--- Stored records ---
====

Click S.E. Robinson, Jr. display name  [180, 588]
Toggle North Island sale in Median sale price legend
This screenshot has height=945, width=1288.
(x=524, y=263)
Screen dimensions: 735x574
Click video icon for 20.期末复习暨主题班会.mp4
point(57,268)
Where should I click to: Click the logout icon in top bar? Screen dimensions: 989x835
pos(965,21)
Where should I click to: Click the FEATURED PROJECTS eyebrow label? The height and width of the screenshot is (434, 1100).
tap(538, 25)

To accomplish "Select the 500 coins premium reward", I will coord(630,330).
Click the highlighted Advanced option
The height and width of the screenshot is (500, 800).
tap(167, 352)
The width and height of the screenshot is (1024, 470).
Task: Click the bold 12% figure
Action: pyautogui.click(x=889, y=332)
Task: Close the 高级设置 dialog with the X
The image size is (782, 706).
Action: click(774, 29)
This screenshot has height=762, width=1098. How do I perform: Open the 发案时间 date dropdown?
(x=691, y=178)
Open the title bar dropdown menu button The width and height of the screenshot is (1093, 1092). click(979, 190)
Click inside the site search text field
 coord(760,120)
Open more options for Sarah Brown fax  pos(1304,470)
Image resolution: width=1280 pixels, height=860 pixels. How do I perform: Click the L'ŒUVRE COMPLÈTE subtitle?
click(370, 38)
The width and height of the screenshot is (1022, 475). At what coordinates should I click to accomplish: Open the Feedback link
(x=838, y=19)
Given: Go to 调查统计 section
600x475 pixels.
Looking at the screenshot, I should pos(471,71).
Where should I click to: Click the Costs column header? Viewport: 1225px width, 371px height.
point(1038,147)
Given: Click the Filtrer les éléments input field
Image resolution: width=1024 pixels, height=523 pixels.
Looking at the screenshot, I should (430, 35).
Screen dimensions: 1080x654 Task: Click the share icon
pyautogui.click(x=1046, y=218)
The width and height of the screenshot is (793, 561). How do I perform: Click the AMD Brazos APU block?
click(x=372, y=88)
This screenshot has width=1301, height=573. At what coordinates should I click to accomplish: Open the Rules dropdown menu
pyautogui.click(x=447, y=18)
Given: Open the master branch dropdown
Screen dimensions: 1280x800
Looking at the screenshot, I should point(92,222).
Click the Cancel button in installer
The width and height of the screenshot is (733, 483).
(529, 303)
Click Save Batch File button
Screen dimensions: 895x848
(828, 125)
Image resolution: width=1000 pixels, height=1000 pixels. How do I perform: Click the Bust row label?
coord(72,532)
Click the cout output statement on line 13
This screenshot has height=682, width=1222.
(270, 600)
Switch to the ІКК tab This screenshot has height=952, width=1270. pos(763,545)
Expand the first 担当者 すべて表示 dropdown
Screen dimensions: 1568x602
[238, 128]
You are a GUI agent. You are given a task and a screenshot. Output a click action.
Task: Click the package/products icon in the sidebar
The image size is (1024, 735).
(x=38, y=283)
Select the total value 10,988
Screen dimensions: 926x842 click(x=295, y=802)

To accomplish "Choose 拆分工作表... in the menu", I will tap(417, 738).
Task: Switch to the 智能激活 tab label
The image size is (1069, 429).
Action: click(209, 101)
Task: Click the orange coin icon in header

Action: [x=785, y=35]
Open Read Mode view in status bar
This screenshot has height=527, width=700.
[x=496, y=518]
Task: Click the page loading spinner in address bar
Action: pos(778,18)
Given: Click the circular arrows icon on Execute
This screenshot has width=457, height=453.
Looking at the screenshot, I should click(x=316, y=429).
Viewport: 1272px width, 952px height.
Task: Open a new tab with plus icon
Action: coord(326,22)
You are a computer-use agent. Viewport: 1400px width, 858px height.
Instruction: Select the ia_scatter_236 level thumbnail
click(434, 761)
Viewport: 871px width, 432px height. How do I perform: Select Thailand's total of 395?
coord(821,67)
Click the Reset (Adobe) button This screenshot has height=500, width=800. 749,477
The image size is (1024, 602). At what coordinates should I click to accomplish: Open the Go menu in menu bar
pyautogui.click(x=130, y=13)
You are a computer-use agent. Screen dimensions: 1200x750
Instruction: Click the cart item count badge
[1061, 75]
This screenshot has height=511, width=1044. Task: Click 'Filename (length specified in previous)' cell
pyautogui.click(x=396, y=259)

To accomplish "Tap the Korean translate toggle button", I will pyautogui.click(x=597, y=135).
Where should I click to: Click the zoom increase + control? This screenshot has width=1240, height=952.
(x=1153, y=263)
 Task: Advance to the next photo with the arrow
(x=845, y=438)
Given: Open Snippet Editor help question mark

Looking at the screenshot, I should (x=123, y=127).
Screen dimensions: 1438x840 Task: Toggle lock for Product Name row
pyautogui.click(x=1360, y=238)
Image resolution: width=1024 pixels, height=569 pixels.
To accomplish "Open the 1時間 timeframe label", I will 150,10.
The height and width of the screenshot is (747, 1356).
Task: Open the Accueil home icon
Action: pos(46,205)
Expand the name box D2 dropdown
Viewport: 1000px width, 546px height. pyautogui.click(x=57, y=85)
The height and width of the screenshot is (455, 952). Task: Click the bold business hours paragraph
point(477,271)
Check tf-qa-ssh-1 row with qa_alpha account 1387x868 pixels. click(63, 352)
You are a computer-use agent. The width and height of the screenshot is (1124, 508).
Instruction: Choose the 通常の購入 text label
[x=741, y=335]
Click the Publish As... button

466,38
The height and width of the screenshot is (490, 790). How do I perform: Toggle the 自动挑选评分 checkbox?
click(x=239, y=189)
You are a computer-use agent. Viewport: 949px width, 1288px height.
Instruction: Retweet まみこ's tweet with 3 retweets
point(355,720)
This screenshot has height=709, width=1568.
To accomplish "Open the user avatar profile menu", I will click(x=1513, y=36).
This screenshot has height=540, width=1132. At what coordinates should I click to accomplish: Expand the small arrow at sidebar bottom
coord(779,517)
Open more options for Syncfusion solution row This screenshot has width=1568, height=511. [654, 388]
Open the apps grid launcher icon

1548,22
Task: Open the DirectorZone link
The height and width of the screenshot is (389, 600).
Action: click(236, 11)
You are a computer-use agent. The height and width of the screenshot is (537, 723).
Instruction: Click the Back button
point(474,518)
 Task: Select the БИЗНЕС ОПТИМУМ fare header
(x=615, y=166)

====

--- PROMPT ---
The reply should be nothing but the number of lines in the entries that include "Switch".

--- RESULT ---
2